Generative AI (GenAI) systems are inherently non-deterministic, producing varied outputs even for identical inputs. While this variability is central to their appeal, it challenges established HCI evaluation practices that typically assume consistent and predictable system behavior. Designing controlled lab studies under such conditions therefore remains a key methodological challenge. We present a reflective multi-case analysis of four lab-based user studies with GenAI-integrated prototypes, spanning conversational in-car assistant systems and image generation tools for design workflows. Through cross-case reflection and thematic analysis across all study phases, we identify five methodological challenges and propose eighteen practice-oriented recommendations, organized into five guidelines. These challenges represent methodological constructs that are either amplified, redefined, or newly introduced by GenAI's stochastic nature: (C1) reliance on familiar interaction patterns, (C2) fidelity-control trade-offs, (C3) feedback and trust, (C4) gaps in usability evaluation, and (C5) interpretive ambiguity between interface and system issues. Our guidelines address these challenges through strategies such as reframing onboarding to help participants manage unpredictability, extending evaluation with constructs such as trust and intent alignment, and logging system events, including hallucinations and latency, to support transparent analysis. This work contributes (1) a methodological reflection on how GenAI's stochastic nature unsettles lab-based HCI evaluation and (2) eighteen recommendations that help researchers design more transparent, robust, and comparable studies of GenAI systems in controlled settings.

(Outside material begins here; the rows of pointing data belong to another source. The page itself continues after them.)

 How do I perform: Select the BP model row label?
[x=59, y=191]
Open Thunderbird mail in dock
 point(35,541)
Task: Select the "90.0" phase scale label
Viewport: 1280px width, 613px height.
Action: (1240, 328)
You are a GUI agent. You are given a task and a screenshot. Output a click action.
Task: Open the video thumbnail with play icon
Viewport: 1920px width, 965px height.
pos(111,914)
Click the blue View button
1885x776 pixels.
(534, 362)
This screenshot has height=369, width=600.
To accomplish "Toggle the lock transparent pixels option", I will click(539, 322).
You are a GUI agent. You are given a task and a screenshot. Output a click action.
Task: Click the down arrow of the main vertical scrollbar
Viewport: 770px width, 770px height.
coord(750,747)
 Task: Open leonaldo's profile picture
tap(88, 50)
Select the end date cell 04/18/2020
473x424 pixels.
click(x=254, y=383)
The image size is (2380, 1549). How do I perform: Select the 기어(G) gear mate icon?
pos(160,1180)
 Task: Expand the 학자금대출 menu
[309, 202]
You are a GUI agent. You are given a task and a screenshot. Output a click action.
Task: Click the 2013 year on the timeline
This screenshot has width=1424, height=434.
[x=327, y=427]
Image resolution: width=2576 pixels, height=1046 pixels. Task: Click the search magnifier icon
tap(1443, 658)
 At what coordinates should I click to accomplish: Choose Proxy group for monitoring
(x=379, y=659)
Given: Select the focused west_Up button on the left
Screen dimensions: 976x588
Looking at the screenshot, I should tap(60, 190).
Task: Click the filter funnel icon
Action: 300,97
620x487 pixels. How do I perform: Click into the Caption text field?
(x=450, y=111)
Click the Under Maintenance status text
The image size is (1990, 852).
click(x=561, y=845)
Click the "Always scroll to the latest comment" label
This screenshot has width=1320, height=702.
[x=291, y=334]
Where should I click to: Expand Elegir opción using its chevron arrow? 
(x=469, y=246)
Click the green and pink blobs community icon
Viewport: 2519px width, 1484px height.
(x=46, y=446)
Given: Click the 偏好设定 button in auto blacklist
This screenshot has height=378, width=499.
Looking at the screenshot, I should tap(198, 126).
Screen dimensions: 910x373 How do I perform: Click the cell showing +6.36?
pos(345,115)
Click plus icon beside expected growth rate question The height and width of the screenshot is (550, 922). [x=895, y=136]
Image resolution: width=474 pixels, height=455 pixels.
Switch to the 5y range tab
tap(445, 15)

翻译：生成式人工智能（GenAI）系统本质上是非确定性的，即使在相同输入下也会产生多样化的输出。虽然这种可变性是其吸引力的核心，但它对通常假设系统行为一致且可预测的既定人机交互评估实践构成了挑战。因此，在此类条件下设计受控的实验室研究仍然是一个关键的方法论挑战。我们对四项基于实验室、涉及集成GenAI原型的用户研究进行了反思性的多案例分析，涵盖车载对话助手系统和设计工作流中的图像生成工具。通过对所有研究阶段的跨案例反思和主题分析，我们识别出五个方法论挑战，并提出了十八条面向实践的建议，归纳为五项指南。这些挑战代表了因GenAI的随机性而被放大、重新定义或新引入的方法论构念：（C1）对熟悉交互模式的依赖，（C2）保真度与控制之间的权衡，（C3）反馈与信任，（C4）可用性评估中的差距，以及（C5）界面问题与系统问题之间的解释模糊性。我们的指南通过多种策略应对这些挑战，例如：重构引导环节以帮助参与者管理不可预测性；扩展评估构念，纳入信任和意图对齐等维度；记录系统事件（包括幻觉和延迟）以支持透明分析。本工作的贡献在于：（1）对GenAI的随机性如何动摇基于实验室的人机交互评估进行了方法论反思；（2）提供了十八条建议，以帮助研究者在受控环境中设计更透明、稳健且可比较的GenAI系统研究。